## DOMANDE DI STUDIO
A - Riscrivi il passo del testo sul lamaismo compreso tra "Accanto alla via" e "shes Kyi tshogs).", estremi inclusi, cambiando "rinascite" in "esistenze".
B - Secondo il testo sul lamaismo, quale opera resta il cardine dogmatico di tutti gli indirizzi del lamaismo?
C - Riduci a un elenco puntato il paragrafo del testo sul lamaismo che comincia con "Accanto alla via dei tantra", conservandone i fatti principali.

## ESTRATTO FORNITO
________________________________________

Base dottrinaria comune a tutte le scuole buddhiste è la concezione della realtà come «vuotezza»: il punto d’arrivo della metafisica buddhista nega l’essenza propria a tutti gli elementi dell’esperienza. In questa «vuotezza di essenza propria» (svabhaśūnyatā) cade come illusione anche l’opposizione suprema del buddhismo antico, quella tra saṃsāra e nirvāna, che si identificano nell’assoluta «vuotezza» (śūnyatā, tib. Stong pa nyd). Alla stessa concezione arriva la metafisica degli Yogācāra («coloro che praticano lo yoga»). Nel T. la dottrina dello śūnya viene introdotta nel quadro di un sostanziale accostamento prodottosi in India tra i Mādhyamika e gli Yogācāra (di cui Śāntirakṣita è un autorevole promotore) sulla base della Prajñāpāramitā (tib. Phar phyin), che resta il cardine dogmatico di tutti gli indirizzi del lamaismo. L’integrazione tantrica costituisce il secondo carattere del lamaismo, per intendere il quale si devono tener presenti le caratteristiche essenziali del tantrismo (➔): l’essere una via soterica diretta (gnosi mistica) il cui itinerario mistico comprende l’acquisizione di poteri straordinari (siddhi) e che, per essere geneticamente indipendente dal buddhismo, non è strutturalmente legato alle sue premesse di comportamento soterico, cioè le regole del vinaya (tib. ‘dul ba). Quale via diretta alla liberazione il tantrismo si pone come esperienza mistica nella quale, venendo unificati il «Mezzo» (sanscrito upāya, tib. thabs), cioè, in termini mahāyānici, la karunā «compassione universale» e la «Conoscenza» (sanscrito prajñā, tib. shes rab), si realizza l’Assoluto come śūnyatā; seguendo le istruzioni dei tantra graduati fino agli yogatantra (rnal ‘byor rgyud) l’iniziato è in grado, per es., di esteriorizzare la divinità tutelare (yi dam) e di riassorbirla, sperimentando così in sé stesso l’identità dei due processi e la risoluzione di tutta la realtà nello śūnya.
Accanto alla via dei tantra resta la base mahāyānica del lamaismo, cioè la via graduale verso la liberazione che si intraprende con il voto del Risveglio (byang chub sdom) proprio dell’itinerario del Bodhisattva mahāyānico. Alla liberazione si giunge dopo un numero maggiore o minore di rinascite, a seconda dell’entità dell’accumulo dei meriti (bsod nams kyi tshogs) e di sapienza (ye shes Kyi tshogs).

________________________________________

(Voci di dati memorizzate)
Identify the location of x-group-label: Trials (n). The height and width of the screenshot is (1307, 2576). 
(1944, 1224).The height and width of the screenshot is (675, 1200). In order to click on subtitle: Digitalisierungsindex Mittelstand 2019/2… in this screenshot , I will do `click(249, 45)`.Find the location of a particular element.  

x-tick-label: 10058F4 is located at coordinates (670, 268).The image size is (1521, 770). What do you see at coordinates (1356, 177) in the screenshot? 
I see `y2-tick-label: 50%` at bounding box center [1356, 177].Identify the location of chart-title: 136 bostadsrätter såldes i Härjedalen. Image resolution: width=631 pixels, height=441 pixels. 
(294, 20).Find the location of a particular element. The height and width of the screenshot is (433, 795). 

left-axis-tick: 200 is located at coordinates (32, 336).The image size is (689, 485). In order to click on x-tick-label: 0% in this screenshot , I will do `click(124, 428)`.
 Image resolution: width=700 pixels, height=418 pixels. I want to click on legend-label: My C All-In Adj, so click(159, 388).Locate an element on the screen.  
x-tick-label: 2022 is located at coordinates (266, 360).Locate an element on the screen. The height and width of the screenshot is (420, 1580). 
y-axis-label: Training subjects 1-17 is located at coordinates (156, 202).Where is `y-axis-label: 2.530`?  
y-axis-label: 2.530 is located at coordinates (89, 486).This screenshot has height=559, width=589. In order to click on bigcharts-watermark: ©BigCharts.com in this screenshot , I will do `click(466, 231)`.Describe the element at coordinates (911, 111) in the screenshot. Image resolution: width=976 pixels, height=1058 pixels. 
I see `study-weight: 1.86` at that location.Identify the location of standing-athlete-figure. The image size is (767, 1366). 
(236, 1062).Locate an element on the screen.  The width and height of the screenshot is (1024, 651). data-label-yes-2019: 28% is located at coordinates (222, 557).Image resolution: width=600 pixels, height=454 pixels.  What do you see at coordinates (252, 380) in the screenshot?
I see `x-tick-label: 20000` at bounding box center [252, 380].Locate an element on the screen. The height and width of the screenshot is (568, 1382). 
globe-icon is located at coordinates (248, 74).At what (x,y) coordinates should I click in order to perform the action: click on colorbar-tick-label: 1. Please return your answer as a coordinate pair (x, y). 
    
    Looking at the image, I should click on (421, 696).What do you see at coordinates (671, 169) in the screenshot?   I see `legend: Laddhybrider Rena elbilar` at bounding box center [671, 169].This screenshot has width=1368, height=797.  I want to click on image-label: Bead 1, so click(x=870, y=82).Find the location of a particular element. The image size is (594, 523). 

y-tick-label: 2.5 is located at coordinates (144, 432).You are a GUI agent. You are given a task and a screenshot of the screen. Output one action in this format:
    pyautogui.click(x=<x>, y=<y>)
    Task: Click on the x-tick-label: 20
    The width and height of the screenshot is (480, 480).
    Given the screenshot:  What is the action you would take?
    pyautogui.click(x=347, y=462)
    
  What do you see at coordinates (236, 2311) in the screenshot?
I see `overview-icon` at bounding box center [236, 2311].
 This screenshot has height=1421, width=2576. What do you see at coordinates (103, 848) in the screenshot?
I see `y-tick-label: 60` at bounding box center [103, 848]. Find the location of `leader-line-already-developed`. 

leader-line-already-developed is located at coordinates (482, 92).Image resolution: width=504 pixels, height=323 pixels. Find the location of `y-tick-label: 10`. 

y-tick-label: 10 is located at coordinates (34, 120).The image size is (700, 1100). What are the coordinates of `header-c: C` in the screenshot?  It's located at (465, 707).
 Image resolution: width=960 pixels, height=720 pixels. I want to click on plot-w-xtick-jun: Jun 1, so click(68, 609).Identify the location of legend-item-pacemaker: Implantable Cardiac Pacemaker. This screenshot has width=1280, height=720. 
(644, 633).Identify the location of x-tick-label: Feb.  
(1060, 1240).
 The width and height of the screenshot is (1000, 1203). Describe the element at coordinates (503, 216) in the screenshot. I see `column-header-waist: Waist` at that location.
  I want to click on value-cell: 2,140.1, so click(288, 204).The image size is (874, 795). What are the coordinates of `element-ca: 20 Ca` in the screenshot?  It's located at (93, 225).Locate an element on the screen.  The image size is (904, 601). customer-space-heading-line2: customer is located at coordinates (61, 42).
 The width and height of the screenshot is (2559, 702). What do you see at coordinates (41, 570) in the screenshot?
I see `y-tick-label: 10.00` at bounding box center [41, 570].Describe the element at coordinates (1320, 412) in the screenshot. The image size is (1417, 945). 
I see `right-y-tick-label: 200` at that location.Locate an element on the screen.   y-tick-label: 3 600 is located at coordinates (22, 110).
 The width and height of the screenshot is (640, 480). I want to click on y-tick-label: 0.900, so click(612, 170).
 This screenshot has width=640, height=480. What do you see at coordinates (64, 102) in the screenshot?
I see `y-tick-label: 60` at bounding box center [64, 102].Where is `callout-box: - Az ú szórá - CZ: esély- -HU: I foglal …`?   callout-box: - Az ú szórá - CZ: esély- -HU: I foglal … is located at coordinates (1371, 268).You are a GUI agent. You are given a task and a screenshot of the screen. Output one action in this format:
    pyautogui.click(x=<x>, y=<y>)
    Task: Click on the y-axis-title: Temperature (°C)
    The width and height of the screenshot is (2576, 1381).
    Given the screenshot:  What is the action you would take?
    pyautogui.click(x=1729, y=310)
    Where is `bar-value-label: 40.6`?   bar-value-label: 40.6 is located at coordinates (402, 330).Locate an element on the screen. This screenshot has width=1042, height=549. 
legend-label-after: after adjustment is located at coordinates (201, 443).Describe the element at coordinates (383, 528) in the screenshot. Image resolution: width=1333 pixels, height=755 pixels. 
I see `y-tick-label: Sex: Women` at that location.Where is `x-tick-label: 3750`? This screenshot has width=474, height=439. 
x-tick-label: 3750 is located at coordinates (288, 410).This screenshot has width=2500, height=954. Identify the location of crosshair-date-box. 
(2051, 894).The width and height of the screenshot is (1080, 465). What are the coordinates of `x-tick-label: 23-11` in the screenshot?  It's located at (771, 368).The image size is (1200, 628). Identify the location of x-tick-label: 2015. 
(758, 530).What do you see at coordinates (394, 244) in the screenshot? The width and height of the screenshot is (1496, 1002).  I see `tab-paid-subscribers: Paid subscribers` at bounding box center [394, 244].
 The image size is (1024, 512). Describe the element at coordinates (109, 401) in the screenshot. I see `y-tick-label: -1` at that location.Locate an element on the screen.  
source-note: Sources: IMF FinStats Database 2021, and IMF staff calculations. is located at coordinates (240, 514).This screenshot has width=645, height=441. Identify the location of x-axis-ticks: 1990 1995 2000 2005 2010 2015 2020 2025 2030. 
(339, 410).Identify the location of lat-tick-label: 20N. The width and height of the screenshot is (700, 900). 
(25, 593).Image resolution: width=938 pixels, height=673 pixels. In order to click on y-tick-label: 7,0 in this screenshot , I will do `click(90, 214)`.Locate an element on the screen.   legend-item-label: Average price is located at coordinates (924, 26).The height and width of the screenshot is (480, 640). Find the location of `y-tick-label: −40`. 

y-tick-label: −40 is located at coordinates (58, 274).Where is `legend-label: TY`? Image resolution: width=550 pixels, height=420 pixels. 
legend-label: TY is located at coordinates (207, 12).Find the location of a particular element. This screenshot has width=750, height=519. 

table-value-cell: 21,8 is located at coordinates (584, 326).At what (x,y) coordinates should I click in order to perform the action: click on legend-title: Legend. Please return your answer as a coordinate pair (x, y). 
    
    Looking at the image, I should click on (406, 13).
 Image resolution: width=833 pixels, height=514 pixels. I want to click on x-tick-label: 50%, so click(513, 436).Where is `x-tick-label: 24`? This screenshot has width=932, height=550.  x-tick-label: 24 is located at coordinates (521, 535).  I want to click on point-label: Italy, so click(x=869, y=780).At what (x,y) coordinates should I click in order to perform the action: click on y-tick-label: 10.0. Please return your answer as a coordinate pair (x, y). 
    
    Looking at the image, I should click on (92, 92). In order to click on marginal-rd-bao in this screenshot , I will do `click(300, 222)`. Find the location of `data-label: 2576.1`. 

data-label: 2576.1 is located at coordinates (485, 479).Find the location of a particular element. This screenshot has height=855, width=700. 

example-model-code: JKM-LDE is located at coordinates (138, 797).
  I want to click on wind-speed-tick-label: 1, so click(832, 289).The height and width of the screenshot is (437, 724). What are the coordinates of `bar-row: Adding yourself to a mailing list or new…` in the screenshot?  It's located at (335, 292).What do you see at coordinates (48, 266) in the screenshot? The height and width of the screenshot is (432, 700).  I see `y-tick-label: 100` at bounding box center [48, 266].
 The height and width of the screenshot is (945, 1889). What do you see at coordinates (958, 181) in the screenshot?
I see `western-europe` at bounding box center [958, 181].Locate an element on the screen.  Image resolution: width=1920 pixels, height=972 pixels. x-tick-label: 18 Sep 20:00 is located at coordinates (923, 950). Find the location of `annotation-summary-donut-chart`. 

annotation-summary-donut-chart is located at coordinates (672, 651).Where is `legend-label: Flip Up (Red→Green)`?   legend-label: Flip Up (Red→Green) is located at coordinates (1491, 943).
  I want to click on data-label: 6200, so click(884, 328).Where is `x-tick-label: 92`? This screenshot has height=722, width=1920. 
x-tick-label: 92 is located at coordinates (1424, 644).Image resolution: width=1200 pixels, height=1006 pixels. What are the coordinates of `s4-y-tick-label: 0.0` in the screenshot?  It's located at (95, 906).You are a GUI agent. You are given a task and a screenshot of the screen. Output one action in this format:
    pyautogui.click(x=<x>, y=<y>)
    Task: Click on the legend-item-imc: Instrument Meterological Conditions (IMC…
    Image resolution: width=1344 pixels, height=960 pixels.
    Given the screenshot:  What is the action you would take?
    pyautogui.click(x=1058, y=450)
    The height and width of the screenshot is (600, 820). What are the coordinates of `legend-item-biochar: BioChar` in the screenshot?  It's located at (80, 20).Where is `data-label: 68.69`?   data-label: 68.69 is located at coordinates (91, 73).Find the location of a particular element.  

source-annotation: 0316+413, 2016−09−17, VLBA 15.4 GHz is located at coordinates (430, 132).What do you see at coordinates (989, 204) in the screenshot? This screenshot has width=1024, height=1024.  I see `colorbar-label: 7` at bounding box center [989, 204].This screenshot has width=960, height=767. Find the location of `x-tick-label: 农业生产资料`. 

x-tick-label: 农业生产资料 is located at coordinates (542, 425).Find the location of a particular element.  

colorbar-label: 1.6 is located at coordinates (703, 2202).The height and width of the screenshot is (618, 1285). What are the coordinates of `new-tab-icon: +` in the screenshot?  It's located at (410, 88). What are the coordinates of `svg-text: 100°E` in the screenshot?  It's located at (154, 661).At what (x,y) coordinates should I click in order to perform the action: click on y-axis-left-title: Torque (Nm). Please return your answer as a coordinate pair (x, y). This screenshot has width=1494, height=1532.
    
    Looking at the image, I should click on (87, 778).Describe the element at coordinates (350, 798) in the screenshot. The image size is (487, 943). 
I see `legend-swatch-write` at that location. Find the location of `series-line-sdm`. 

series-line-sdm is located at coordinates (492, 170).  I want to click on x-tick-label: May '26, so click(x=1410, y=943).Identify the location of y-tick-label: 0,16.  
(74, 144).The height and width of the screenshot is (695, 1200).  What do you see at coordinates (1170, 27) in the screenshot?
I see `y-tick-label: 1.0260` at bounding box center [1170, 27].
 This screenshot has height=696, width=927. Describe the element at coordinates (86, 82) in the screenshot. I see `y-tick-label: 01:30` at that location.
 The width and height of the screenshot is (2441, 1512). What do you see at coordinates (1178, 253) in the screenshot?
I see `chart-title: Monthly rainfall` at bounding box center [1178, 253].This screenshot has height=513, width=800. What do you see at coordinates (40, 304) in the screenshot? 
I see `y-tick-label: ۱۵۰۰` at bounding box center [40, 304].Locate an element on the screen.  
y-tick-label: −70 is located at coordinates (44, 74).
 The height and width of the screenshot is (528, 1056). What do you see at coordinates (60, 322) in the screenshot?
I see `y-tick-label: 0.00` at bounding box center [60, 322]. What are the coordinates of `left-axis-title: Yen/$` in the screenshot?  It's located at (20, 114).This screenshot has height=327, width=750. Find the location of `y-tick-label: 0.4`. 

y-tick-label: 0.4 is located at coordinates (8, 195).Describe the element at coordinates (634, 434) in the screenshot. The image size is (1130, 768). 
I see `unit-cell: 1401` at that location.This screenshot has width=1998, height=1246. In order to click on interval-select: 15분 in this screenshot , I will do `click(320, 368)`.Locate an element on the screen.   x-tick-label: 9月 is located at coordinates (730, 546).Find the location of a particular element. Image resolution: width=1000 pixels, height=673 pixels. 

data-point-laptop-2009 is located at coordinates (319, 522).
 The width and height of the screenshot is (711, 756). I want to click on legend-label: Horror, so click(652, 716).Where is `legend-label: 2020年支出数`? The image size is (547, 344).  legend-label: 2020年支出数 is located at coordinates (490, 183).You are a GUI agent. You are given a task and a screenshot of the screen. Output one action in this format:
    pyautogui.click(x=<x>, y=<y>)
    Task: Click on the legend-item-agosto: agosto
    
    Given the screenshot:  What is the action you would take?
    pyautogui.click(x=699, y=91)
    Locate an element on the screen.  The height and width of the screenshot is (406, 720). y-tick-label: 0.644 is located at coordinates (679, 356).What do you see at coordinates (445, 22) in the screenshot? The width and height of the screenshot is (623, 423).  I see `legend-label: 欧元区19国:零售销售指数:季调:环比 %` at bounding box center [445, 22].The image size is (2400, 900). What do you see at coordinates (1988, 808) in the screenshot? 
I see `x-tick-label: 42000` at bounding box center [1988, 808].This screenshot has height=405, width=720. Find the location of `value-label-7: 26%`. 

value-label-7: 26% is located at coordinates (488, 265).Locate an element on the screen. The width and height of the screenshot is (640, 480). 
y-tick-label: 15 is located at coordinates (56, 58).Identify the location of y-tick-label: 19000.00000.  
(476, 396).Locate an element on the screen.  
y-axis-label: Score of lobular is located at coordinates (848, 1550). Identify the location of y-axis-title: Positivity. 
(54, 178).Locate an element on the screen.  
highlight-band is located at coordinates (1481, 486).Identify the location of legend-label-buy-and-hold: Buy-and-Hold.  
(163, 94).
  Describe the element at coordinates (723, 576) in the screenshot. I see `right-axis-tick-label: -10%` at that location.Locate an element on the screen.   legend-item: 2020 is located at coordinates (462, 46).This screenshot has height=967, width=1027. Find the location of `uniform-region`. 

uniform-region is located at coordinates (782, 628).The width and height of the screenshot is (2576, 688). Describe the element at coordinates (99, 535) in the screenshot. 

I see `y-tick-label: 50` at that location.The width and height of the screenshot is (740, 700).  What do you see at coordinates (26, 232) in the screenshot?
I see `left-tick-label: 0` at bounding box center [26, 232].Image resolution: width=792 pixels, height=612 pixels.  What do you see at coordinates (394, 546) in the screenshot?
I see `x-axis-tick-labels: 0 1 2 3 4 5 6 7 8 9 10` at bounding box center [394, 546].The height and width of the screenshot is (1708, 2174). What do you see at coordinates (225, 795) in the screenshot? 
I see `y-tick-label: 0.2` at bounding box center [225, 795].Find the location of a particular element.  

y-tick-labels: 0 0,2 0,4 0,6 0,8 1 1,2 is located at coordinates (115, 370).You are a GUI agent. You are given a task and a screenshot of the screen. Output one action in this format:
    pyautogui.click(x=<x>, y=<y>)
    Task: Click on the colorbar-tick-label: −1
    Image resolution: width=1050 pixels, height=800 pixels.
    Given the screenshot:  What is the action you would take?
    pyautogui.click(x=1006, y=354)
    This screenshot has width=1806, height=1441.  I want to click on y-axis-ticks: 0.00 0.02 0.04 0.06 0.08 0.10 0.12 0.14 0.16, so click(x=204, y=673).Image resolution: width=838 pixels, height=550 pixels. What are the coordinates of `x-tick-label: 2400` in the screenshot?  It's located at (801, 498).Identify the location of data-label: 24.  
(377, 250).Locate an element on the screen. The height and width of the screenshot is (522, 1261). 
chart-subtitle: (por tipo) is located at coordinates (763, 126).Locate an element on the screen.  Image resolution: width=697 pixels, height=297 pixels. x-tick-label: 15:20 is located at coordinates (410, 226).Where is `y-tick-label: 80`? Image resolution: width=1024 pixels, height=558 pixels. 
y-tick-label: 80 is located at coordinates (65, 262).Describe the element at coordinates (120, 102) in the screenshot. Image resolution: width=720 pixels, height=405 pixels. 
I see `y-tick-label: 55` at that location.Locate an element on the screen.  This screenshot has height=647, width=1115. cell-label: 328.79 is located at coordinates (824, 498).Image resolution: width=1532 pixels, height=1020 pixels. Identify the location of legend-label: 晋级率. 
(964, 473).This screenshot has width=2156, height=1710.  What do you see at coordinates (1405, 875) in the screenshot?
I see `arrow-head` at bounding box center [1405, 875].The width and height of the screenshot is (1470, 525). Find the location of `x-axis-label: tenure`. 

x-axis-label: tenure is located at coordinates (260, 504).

________________________________________

## RISPOSTE FORNITE
A -
Accanto alla via dei tantra resta la base mahāyānica del lamaismo, cioè la via graduale verso la liberazione che si intraprende con il voto del Risveglio (byang chub sdom) proprio dell’itinerario del Bodhisattva mahāyānico. Alla liberazione si giunge dopo un numero maggiore o minore di esistenze, a seconda dell’entità dell’accumulo dei meriti (bsod nams kyi tshogs) e di sapienza (ye shes Kyi tshogs).

B - La Prajñāpāramitā (tib. Phar phyin).

C -
- Accanto alla via dei tantra resta la base mahāyānica del lamaismo: la via graduale verso la liberazione.
- Questa via si intraprende con il voto del Risveglio (byang chub sdom), proprio dell'itinerario del Bodhisattva mahāyānico.
- Alla liberazione si giunge dopo un numero maggiore o minore di rinascite, secondo l'accumulo dei meriti e di sapienza.